Required work: Could you return every line of the records below that contains the word "agent"?

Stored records
┌──
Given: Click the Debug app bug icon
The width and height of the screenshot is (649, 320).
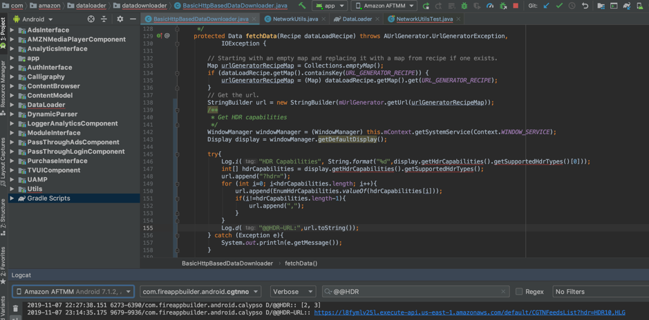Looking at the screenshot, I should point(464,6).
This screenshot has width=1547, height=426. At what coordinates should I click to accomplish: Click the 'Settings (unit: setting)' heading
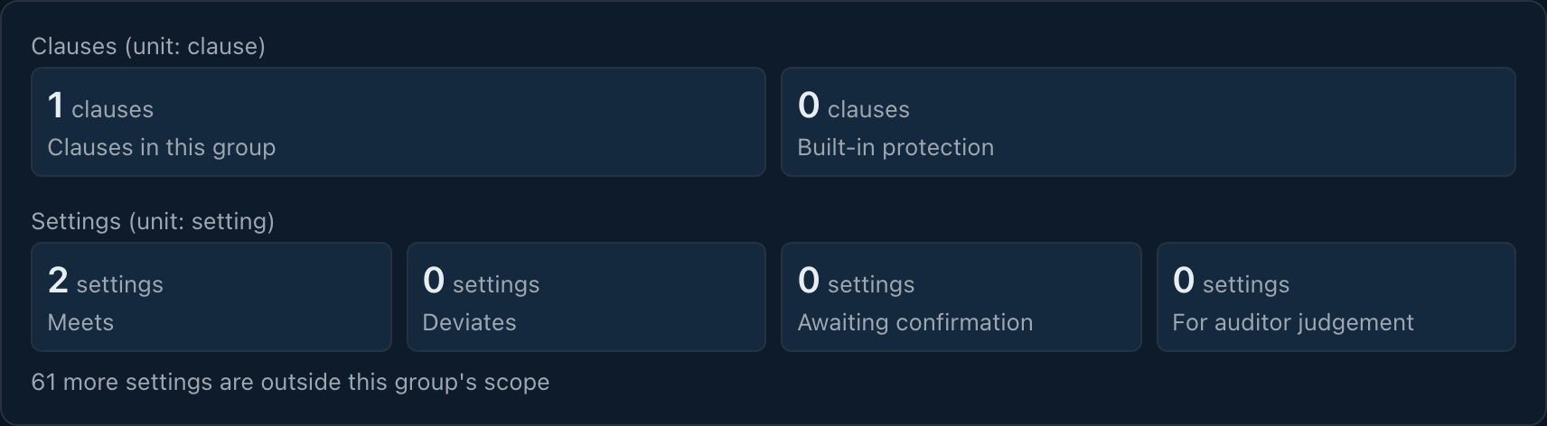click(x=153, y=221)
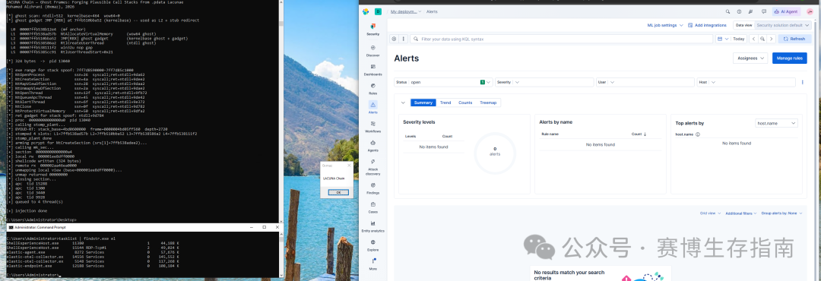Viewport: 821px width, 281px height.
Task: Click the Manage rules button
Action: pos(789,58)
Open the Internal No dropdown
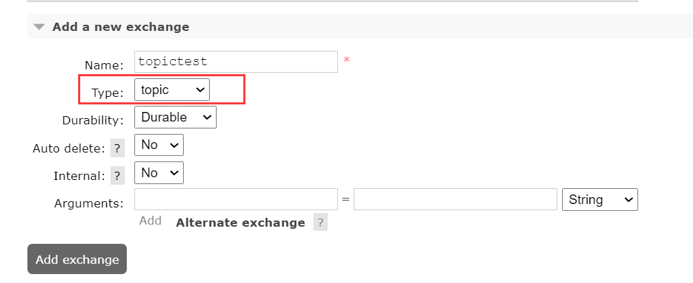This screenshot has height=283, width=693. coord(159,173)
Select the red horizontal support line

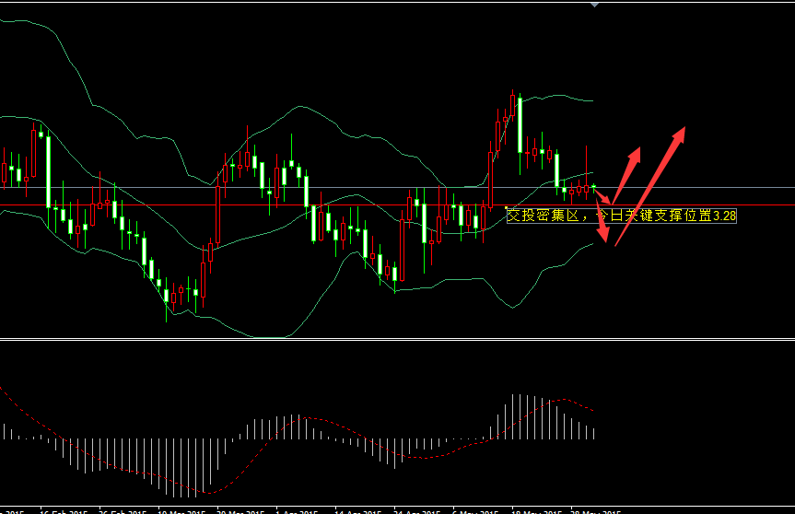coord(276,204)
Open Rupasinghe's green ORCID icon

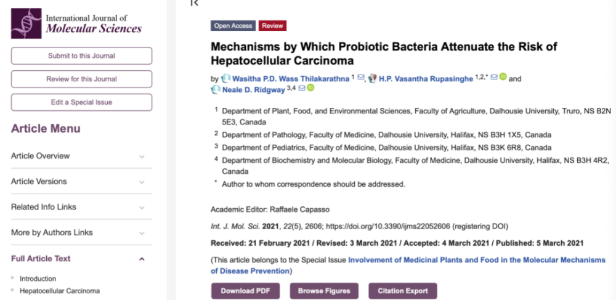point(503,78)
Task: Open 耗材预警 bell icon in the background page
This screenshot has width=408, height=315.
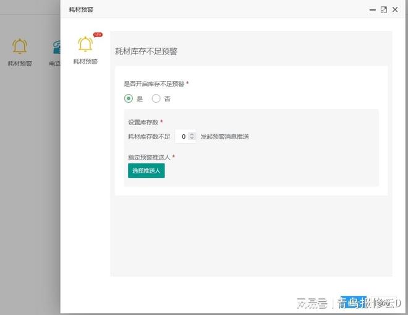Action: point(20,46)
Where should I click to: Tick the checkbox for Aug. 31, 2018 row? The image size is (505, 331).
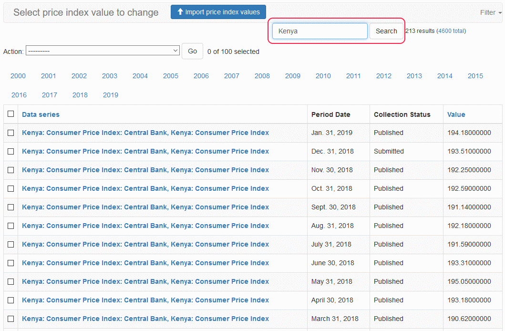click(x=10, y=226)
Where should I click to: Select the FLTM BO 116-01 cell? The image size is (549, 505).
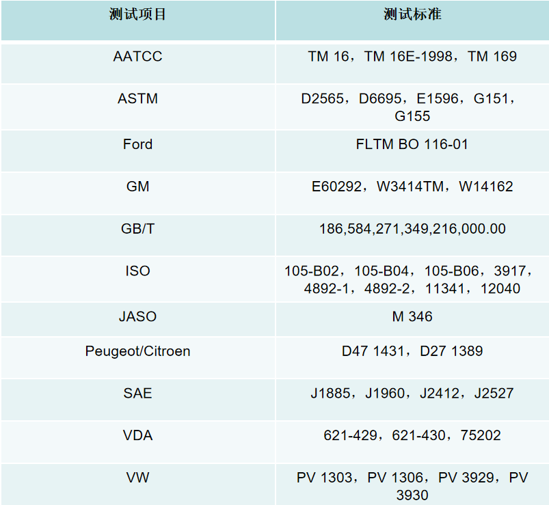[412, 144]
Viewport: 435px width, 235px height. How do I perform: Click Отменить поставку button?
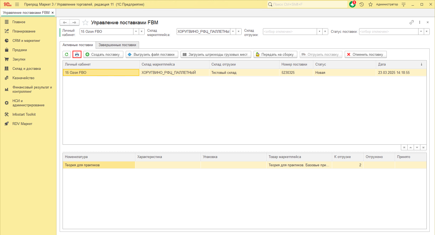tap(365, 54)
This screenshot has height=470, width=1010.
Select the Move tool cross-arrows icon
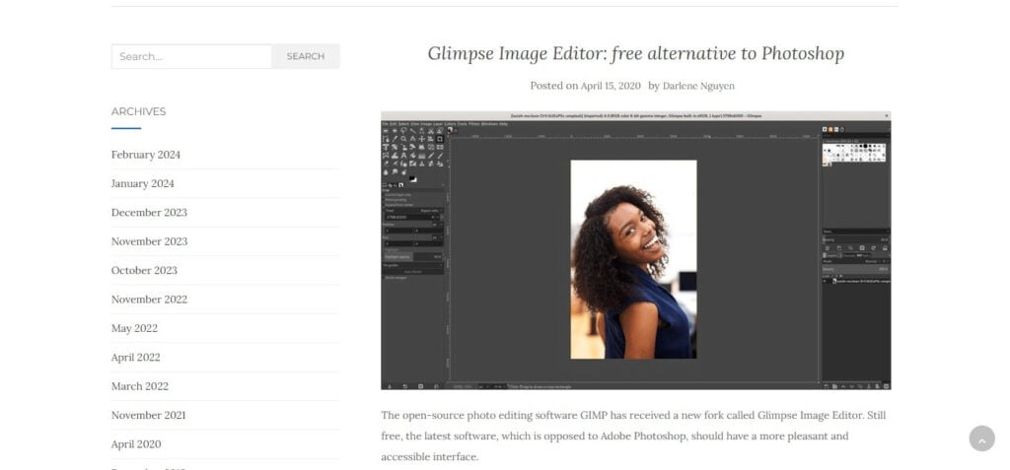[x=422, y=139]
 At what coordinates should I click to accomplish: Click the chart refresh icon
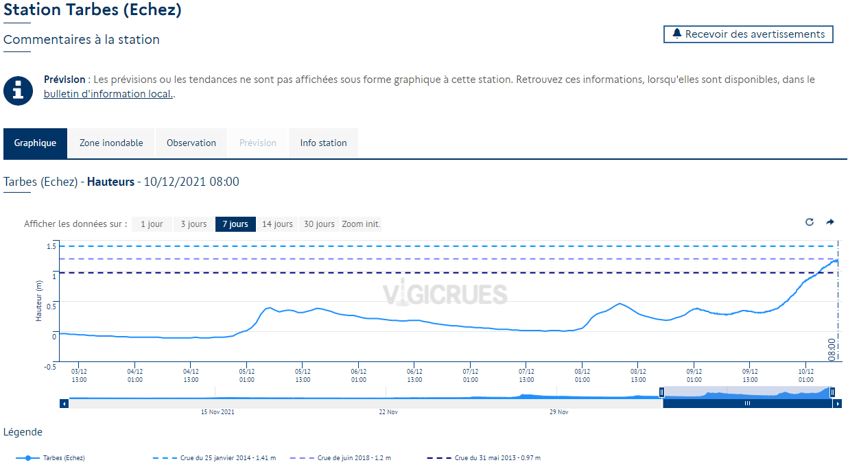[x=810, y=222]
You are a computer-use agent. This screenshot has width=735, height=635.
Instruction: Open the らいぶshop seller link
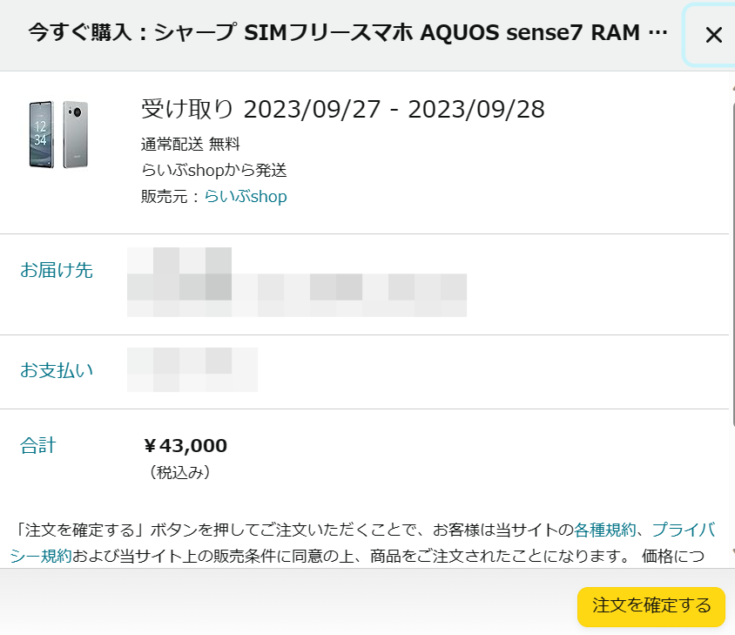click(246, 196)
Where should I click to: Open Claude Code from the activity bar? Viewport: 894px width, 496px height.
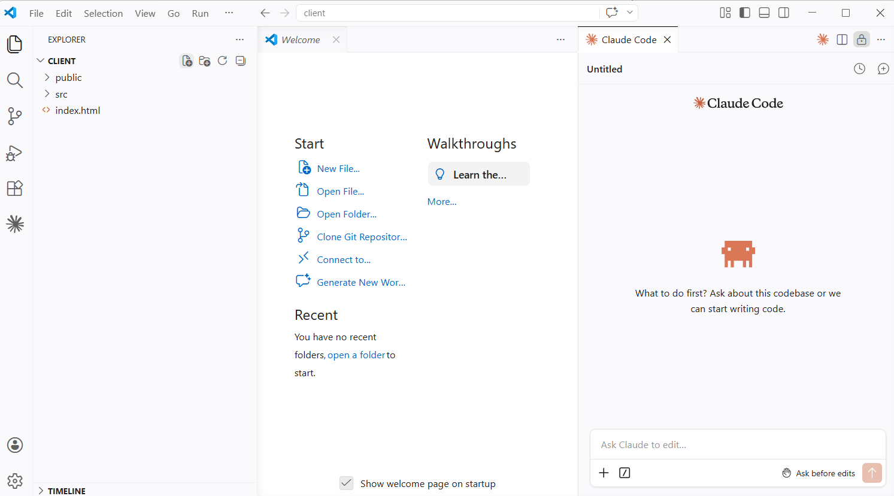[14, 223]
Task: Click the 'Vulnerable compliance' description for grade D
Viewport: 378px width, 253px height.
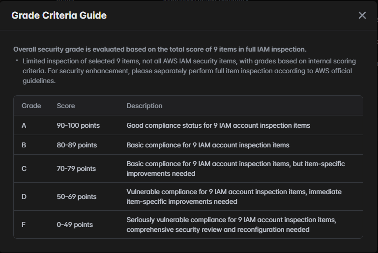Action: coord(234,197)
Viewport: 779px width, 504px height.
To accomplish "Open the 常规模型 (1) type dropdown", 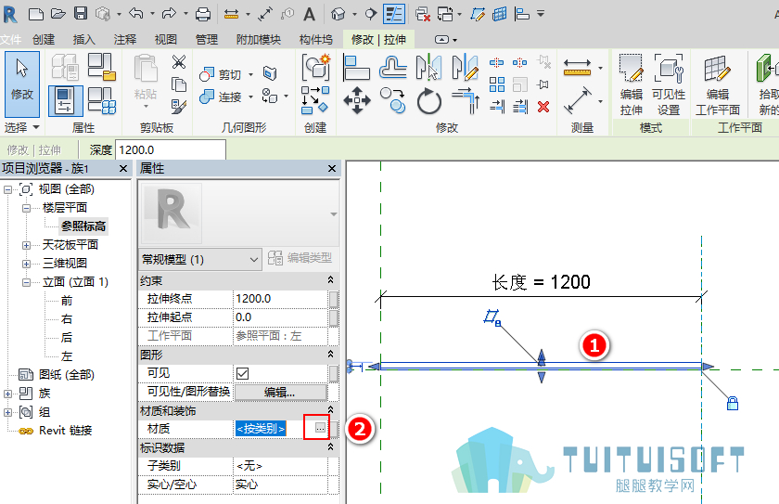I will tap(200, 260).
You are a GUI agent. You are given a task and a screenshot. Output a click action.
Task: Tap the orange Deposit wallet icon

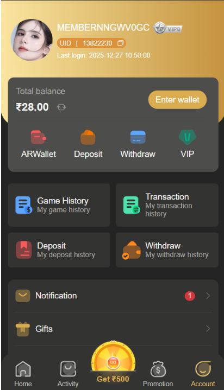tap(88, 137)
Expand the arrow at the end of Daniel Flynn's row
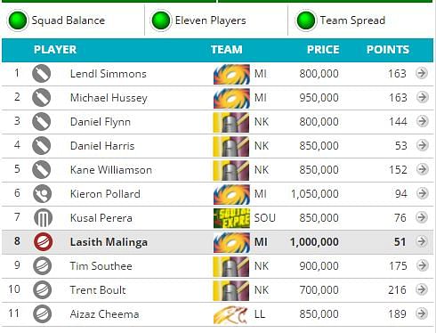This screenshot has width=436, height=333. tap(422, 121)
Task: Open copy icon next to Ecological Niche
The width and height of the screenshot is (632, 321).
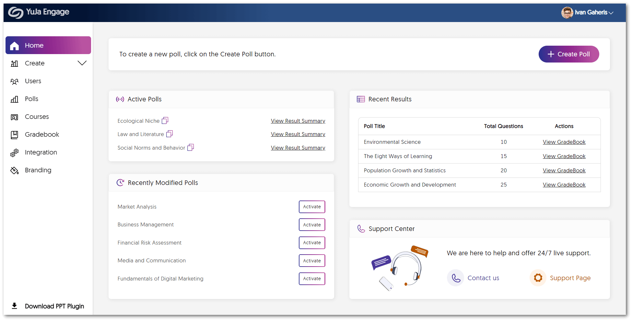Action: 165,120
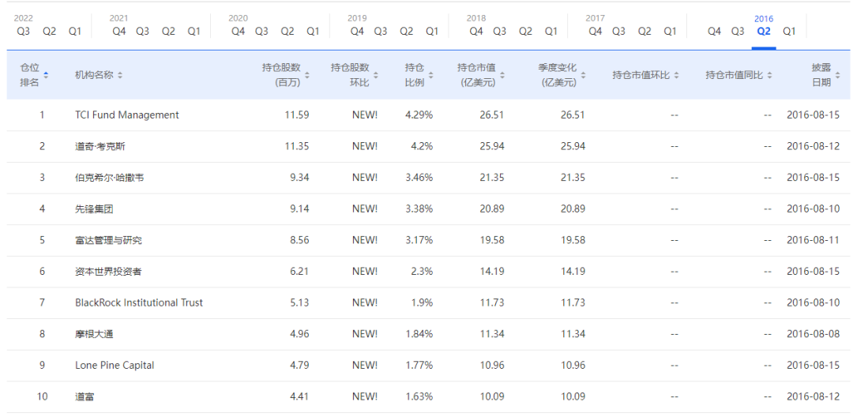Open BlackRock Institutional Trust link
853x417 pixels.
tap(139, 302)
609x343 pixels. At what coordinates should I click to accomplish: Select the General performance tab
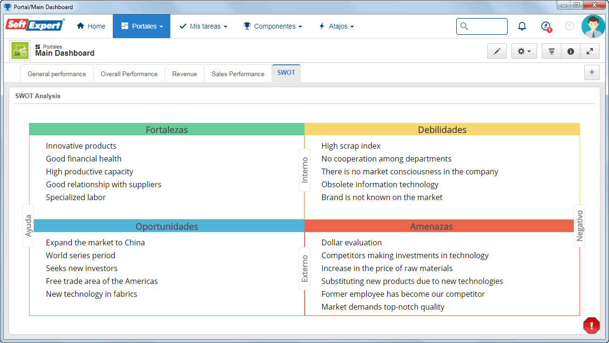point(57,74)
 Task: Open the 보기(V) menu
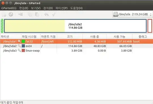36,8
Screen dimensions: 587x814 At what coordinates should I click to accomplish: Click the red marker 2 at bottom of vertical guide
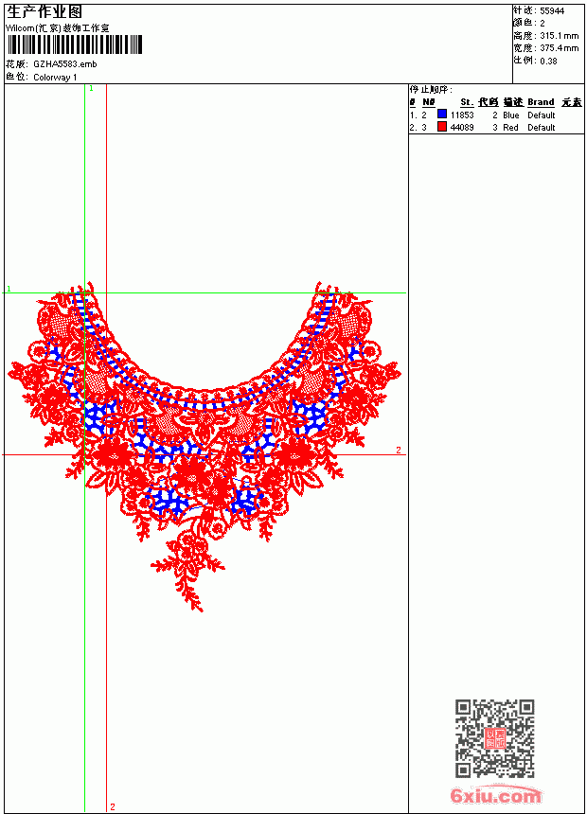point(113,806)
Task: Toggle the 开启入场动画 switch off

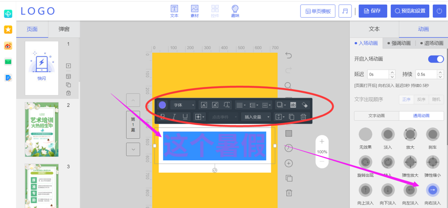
└──
Answer to this exercise:
You are a computer-use agent. This screenshot has width=735, height=635.
You are a GUI agent. You are given a task and a screenshot. Output a click action.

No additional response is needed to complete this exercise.